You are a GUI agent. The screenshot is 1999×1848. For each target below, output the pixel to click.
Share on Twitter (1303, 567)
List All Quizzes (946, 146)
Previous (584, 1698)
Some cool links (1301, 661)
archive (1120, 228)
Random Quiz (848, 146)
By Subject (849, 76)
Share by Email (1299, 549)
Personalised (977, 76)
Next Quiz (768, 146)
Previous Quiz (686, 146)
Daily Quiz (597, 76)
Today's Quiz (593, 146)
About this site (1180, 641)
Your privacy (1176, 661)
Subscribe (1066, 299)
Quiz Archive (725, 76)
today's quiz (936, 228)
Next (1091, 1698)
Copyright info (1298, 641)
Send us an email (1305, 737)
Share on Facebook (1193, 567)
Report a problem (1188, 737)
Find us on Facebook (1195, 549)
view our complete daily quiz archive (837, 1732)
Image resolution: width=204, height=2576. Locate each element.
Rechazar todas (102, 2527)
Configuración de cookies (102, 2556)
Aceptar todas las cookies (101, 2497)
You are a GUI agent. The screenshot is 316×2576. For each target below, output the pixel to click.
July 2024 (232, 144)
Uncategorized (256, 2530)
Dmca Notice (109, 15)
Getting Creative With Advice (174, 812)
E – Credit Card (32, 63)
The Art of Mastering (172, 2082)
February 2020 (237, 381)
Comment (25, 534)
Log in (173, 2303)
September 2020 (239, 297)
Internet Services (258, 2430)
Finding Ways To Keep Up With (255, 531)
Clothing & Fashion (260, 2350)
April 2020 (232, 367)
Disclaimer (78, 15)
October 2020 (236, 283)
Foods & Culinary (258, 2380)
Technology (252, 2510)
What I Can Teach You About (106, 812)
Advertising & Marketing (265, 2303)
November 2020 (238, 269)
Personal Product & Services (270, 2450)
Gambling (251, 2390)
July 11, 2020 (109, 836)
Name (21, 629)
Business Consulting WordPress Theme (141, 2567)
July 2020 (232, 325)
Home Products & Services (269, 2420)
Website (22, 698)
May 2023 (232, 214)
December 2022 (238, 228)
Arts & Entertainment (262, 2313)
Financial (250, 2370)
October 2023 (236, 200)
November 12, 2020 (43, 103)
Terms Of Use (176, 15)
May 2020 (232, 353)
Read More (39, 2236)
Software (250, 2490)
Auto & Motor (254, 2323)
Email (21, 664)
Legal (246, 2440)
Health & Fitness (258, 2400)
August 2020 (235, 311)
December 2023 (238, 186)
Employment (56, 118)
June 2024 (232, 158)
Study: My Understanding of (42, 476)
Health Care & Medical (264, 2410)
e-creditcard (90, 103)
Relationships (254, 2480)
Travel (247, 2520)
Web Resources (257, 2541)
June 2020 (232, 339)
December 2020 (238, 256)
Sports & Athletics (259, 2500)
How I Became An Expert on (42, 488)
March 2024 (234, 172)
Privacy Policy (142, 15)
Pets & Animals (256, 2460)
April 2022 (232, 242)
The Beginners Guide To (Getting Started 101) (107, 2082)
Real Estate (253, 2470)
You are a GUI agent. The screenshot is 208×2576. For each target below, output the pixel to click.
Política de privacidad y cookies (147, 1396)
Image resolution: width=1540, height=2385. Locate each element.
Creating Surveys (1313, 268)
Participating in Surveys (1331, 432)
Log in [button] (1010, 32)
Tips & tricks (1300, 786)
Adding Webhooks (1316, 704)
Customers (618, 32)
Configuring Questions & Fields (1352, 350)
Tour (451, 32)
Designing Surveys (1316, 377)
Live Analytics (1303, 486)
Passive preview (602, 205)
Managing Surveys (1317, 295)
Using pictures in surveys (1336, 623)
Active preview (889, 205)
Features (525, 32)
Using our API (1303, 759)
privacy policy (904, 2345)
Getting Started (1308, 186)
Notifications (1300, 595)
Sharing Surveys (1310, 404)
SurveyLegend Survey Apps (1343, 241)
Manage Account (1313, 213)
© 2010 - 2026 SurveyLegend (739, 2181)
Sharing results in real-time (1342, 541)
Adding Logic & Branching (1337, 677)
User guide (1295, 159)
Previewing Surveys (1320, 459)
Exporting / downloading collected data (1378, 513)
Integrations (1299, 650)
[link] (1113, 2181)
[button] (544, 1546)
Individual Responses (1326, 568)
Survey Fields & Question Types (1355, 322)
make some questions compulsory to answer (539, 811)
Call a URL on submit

#####

Retype only this portion of the data above: the line containing "Daily Quiz (597, 76)", the line containing "December 2022 (238, 228)", and all lines between them, exactly.

Daily Quiz (597, 76)
Today's Quiz (593, 146)
About this site (1180, 641)
Your privacy (1176, 661)
Subscribe (1066, 299)
Quiz Archive (725, 76)
today's quiz (936, 228)
Next (1091, 1698)
Copyright info (1298, 641)
Send us an email (1305, 737)
Share on Facebook (1193, 567)
Report a problem (1188, 737)
Find us on Facebook (1195, 549)
view our complete daily quiz archive (837, 1732)
Image resolution: width=204, height=2576. Locate each element.
Rechazar todas (102, 2527)
Configuración de cookies (102, 2556)
Aceptar todas las cookies (101, 2497)
You are a GUI agent. The screenshot is 316×2576. For each target below, output the pixel to click.
July 2024 (232, 144)
Uncategorized (256, 2530)
Dmca Notice (109, 15)
Getting Creative With Advice (174, 812)
E – Credit Card (32, 63)
The Art of Mastering (172, 2082)
February 2020 (237, 381)
Comment (25, 534)
Log in (173, 2303)
September 2020 (239, 297)
Internet Services (258, 2430)
Finding Ways To Keep Up With (255, 531)
Clothing & Fashion (260, 2350)
April 2020 (232, 367)
Disclaimer (78, 15)
October 2020 (236, 283)
Foods & Culinary (258, 2380)
Technology (252, 2510)
What I Can Teach You About (106, 812)
Advertising & Marketing (265, 2303)
November 2020 (238, 269)
Personal Product & Services (270, 2450)
Gambling (251, 2390)
July 11, 2020 (109, 836)
Name (21, 629)
Business Consulting WordPress Theme (141, 2567)
July 2020 (232, 325)
Home Products & Services (269, 2420)
Website (22, 698)
May 2023 (232, 214)
December 2022 (238, 228)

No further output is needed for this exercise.